TASK INSTRUCTIONS:
Determine how many lines in the entries below include "Contact". The reply should be that number and nothing else.
*** Opening of TASK MATERIAL ***
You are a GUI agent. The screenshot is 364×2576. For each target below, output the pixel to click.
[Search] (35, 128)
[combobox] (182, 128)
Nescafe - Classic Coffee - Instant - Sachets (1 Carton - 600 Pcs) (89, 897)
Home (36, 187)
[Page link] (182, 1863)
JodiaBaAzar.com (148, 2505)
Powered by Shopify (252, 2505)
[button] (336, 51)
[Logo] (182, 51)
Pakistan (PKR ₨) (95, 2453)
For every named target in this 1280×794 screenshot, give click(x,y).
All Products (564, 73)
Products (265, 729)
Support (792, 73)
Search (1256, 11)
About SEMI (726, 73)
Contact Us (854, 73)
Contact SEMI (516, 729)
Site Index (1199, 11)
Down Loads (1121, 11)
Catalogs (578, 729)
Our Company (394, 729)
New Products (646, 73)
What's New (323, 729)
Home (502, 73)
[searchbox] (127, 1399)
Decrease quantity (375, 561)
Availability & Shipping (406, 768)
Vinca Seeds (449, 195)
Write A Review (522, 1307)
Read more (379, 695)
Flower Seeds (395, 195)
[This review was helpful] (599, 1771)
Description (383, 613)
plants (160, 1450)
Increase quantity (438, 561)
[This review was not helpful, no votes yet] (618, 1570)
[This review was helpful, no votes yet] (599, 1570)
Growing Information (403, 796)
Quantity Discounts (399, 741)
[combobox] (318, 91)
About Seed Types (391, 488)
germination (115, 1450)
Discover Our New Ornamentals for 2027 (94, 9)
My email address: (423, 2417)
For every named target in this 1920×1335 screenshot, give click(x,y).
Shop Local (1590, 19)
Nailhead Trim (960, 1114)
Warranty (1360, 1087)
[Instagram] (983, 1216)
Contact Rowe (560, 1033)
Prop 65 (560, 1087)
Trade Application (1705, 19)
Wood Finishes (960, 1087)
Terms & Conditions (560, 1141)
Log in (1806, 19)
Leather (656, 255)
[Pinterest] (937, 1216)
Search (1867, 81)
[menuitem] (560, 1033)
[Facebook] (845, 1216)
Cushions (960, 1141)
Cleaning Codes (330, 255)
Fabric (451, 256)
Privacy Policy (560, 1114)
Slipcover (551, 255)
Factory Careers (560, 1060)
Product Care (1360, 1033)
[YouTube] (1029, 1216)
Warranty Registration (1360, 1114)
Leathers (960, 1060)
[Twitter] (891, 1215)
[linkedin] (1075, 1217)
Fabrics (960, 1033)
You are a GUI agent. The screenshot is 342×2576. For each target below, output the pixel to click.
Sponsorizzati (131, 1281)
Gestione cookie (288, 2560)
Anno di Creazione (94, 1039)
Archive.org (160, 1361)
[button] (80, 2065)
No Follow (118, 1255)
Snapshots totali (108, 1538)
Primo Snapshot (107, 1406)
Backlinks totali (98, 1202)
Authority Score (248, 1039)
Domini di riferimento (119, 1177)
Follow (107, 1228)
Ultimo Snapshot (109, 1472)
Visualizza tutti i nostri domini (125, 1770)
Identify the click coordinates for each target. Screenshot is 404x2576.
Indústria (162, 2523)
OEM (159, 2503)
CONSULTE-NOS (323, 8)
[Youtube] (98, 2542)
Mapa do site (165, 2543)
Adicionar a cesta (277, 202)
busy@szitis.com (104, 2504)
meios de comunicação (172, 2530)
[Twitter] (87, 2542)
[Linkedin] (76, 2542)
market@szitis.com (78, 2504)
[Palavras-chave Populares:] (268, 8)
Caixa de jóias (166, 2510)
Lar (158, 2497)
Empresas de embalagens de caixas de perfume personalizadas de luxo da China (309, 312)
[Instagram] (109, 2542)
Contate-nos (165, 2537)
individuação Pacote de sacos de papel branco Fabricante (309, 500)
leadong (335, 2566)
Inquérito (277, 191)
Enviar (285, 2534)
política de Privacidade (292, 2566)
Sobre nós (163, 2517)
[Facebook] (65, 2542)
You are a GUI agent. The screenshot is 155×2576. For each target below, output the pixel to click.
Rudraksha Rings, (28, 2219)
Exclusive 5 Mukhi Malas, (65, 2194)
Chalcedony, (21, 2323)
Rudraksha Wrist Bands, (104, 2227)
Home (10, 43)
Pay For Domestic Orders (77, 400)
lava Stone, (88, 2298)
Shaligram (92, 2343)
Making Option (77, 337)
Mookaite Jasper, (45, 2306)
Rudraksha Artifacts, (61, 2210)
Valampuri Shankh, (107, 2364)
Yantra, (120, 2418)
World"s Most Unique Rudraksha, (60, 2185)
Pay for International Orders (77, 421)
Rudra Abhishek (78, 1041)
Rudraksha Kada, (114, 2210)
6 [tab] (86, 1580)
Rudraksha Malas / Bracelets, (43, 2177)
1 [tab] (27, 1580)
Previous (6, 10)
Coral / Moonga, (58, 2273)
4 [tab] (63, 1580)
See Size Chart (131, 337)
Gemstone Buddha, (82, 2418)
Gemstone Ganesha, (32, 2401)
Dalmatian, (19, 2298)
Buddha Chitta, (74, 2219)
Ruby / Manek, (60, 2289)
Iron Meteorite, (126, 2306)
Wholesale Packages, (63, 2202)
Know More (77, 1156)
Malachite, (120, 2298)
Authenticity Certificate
*** Close of TASK MATERIAL ***
RESPONSE TO THIS EXERCISE:
3